Elles se feront manger toutes crues! Les clients veulent que leur banque leur rapporte. C’est logique d’ailleurs.
Allons! Les citoyens pourraient être séduits par des banques citoyennes, non? Certaines développent ce côté comme Triodos ou le Crédit Agricole. Quelle est la part de marketing là-derrière? Je n’en sais rien. Ce que je sais, c’est qu’il existe un marché citoyen. Tout le monde devrait pouvoir interroger son banquier et lui dire "que faites-vous avec mon argent, que j’ai eu tant de mal à vous confier?". Je crois qu’une autre finance est possible!

Possible... Vraiment?
Evidemment! Le métier de banquier est utile: il récolte et redistribue les richesses. Le hic, c’est qu’aujourd’hui la finance n’est qu’à son propre service, et qu’elle se cache derrière des règles tellement techniques que les techniciens eux-même s’y perdent. Business as usual, to big to fail… Ben si, "we have failed" ("on est trop gros pour chuter… mais nous avons chuté!" - NDLR). Voyez les successions de crises depuis 2008, je me demande vraiment ce qu’il leur faut pour comprendre!

Vous êtes dur avec les banquiers...
Pas uniquement avec eux. D’ailleurs je n’exonère pas l’Etat de la responsabilité qui est la sienne. Le gouvernement doit garantir la sécurité et la prospérité de chacun. Si lui ne le fait pas au moment où les gens comptent chaque euro au supermarché, qui le fera? Dites-moi, qui? Il y a trop d’arrogance dans le milieu de la finance. Si vous voyiez certains banquiers qu’on interroge en Commission du Parlement! C’est tout juste s’ils ne nous envoient pas promener. A les voir, on devrait s’excuser de faire notre travail qui est de représenter dix millions de personnes. Quelle arrogance, quelle inversion des rôles!

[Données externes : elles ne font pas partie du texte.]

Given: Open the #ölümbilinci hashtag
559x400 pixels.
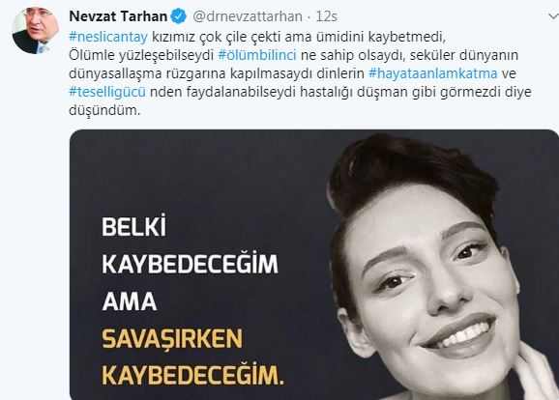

Un discours à gauche toute!
C’est votre analyse. Moi je dis simplement que l’Etat donne des garanties au secteur bancaire et financier mais qu’il doit aussi être garant de l’intérêt du public, fixer des règles. Ses règles en fait, en fonction de ses valeurs et du bien-être de ceux qu’il doit protéger. Aujourd’hui, dans les banques et la finance on inverse le processus: les financiers dictent aux Etats leur conduite. Quand je vois l’austérité qui nous est imposée, je songe à une métaphore: celle d’un médecin qui n’a pas su diagnostiquer votre cancer et qui vous dirait "revenez chez moi, je vais vous soigner en vous saignant à blanc". Vous le feriez, vous?

[...]

Parlons des bonus, des salaires. Ils sont souvent disproportionnés, faramineux et cela choque du monde.
A commencer par moi!

Oui. Mais faites-vous le lien entre ces bonus et les pertes financières des banques?
Oui…

… Comment? Les bonus d’un Mariani à Dexia ou d’un Lippens avant la chute de Fortis ne représentent qu’une infime partie du budget de ces groupes! Et même quand Dexia attribue à son personnel des bonus de motivation (de 2.500 à 45.000 euros brut)...
D’abord, ça ne concerne pas que quelques personnes, mais tout le Bel20. Certes, à l’échelle de groupes comme Belgacom ou Dexia, n'importe quel bonus peut paraître minime mais les plus élevés accordés aujourd’hui ont pour effet de couper tout le lien social. Franchement, comment voulez-vous que quelqu’un reste connecté à la réalité de son personnel, aux objectifs qu’il lui fixe quand il gagne en une année de quoi ne plus travailler de toute sa vie? Vous pensez franchement que ces patrons qui prennent des millions en quelques années savent encore comment un enseignant, une infirmière ou un plombier calcule son budget mensuel ou le crédit de sa maison, en tenant compte de la voiture ou des études des mômes à financer? Moi pas.